On-Chip Antennas in Silicon Integrated Circuits and Their Applications

Professor Kenneth K. O,
Silicon Microwave Integrated Circuits and System Research Group (SiMICS),
Department of Electrical and Computer Engineering,
University of Florida, Gainesville, FL, 32611

ABSTRACT: The feasibility of integrating antennas and required circuits to form on-chip wireless interconnects in foundry digital CMOS technologies has been demonstrated. The key challenges including the effects of metal structures associated with integrated circuits, heat removal, packaging, and interaction between transmitted and received signals and nearby circuits appear to be manageable. Because of the area overhead associated with the antennas and required circuits, currently, these interconnects are better suited for addressing the global interconnection problem, which incidentally has been identified as a grand challenge facing the semiconductor industry. The interconnects have been used to demonstrate the feasibility of intra-chip wireless clock distribution, as well as that using an external antenna. These clock systems bypass the dispersion problem of conventional clock distribution, which has been suggested as the factor that could ultimately limit the maximum clock frequency and chip size. The skew performance for wireless approaches is expected to be superior. In fact, the clock distribution using an external antenna can synchronize an area at 3GHz that is ~4x larger than that genally accepted as possible. The jitter measurements indicate that this technology can also be competitive to the others being investigated. Besides on-chip interconnection, this technology can potentially be applied for implementation of a true single-chip radio, inter-chip communication systems, RFID tags, and others.

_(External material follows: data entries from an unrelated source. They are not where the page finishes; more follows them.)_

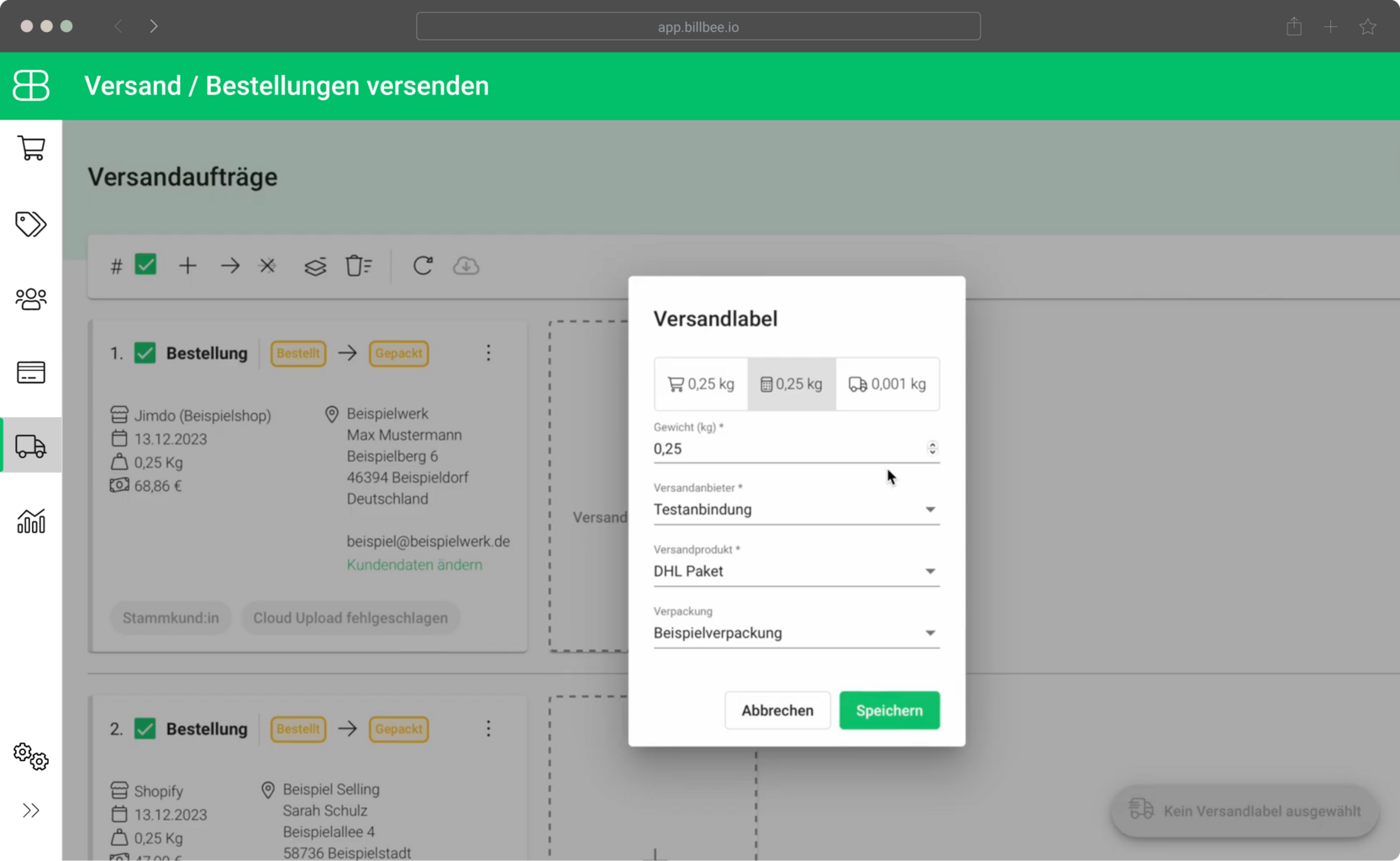Click the Gewicht (kg) input field
Viewport: 1400px width, 861px height.
tap(786, 449)
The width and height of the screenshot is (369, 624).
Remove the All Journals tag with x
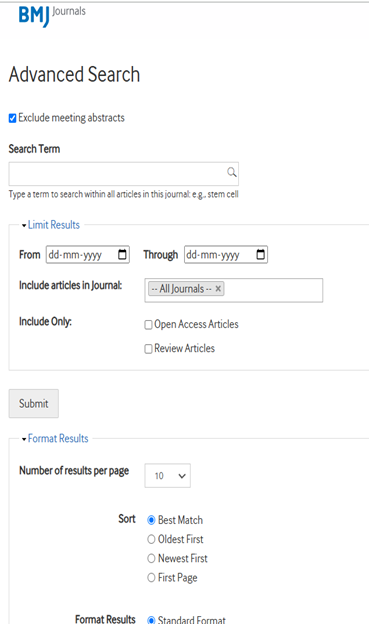click(218, 289)
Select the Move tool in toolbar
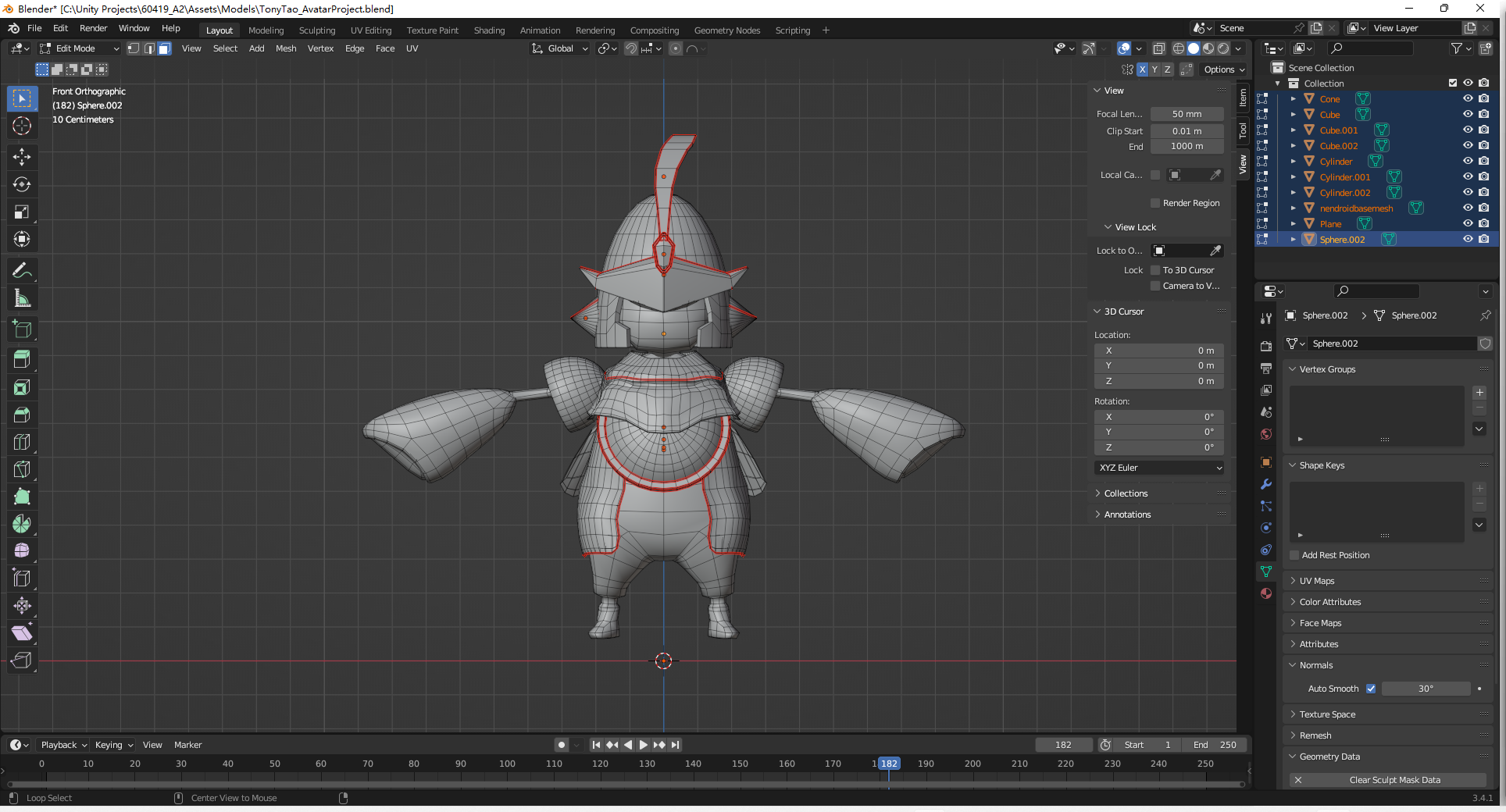Image resolution: width=1506 pixels, height=812 pixels. coord(22,157)
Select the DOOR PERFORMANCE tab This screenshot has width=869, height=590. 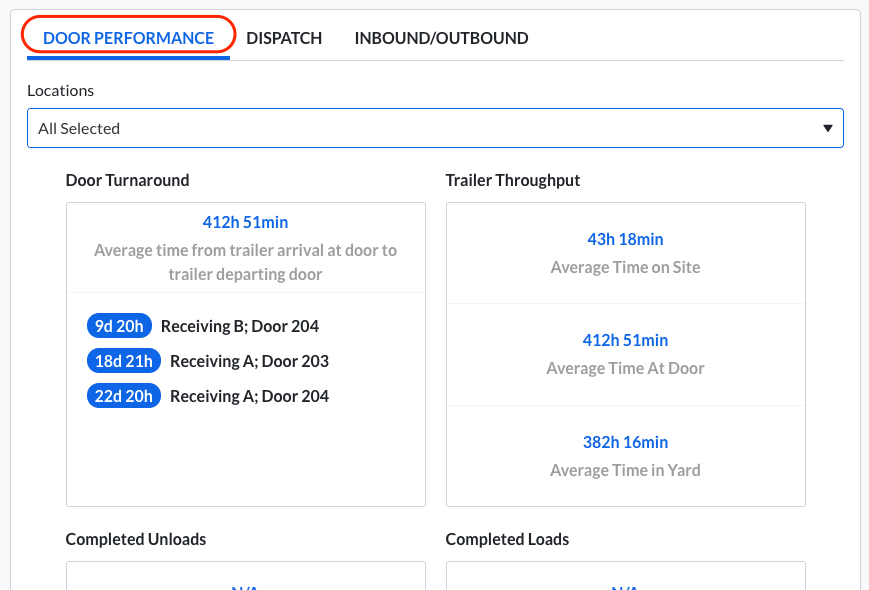[128, 36]
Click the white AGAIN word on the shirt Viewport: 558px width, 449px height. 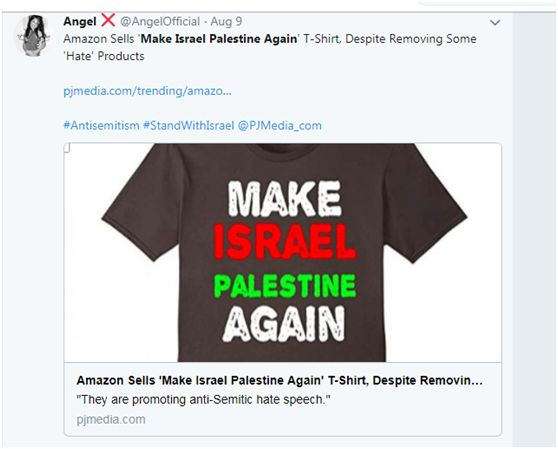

BIO: Kenneth O received his SB, SM, and PhD degrees in Electrical Engineering and Computer Science from the Massachusetts Institute of Technology, Cambridge, MA in 1984, 1984, and 1989, respectively. From 1989 to 1994, Dr. O worked at Analog Devices, Inc. developing sub-micron CMOS processes for mixed signal applications and high speed bipolar and BiCMOS processes for RF and mixed signal applications. He is currently a professor at the University of Florida, Gainesville. His research group is developing circuits and components required to implement analog and digital systems operating between 1 and THz using silicon IC technologies. He was the general chair of the 2001 IEEE Bipolar/BiCMOS Circuits and Technology Meeting. Dr. O has also served as the publication chairman of the 1999 International Electron Device Meeting. He has authored and co- authored ~130 journal and conference publications, as well as held seven patents. Dr. O has received the 1995, 1997, and 2000 IBM Faculty Development Awards, 1996 NSF Early Career Development Award, and the 2004 UF PhD Advisor Award. He is also a UF Research Foundation Professor.